Diarize an unknown nr of speakers

Hej. I’ve been experimenting with the Diarizers and I cannot get the “diarize an unknown number of speakers” recognizer to output anything. I’ve tried a bunch of different settings and every time there are 0 annotations in the new tier. I don’t find a very robust documentation; any idea what the problem could be?
elan5.3, Mac os 10.12.6

I just tried and managed to get some output. The main problem might be to generate the Speech vs Non-Speech segmentation, which is required as input. Do you have a segmentation as input which includes Speech segments?
Also, after running the recognizer and receiving an empty result tier, are there meaningful messages in the report (accessible via the Report… button)?

Apart from the information available under the “?” or Help button, I’m afraid there is no further documentation of the settings.

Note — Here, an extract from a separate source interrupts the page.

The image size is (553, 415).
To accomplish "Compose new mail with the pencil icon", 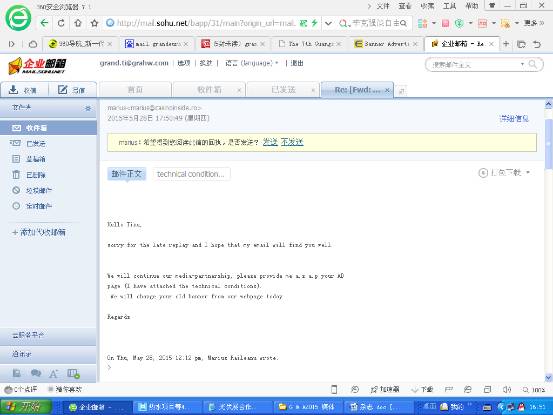I will coord(62,90).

Does “non-speech” in this instance mean a part of the tier with no annotation? I generated my whole transcription with speech recognition, so the whole tier is annotated with either the transcription or an annotation that says “recognizer didn’t recognize any speech” – The tier is well segmented in terms of time slot boundaries between speech/non-speech.

I suppose this is probably the reason I get no output. Is there any way to “find 'n delete”, or maybe bulk delete blank annotations?

Yes, I think the diarization recognizer expects a tier with annotations with value Speech or Non-Speech (or just a tier with Speech annotations, the Non-Speech segments are probably ignored).
In ELAN there are function in the Tier menu to remove empty annotations (Remove Annotations or Values) or to change the value of all annotations of selected tiers to a specific value (Label and Number Annotations). The Find and Replace could also be used to replace all values of annotations on selected tiers by e.g. the value “Speech”.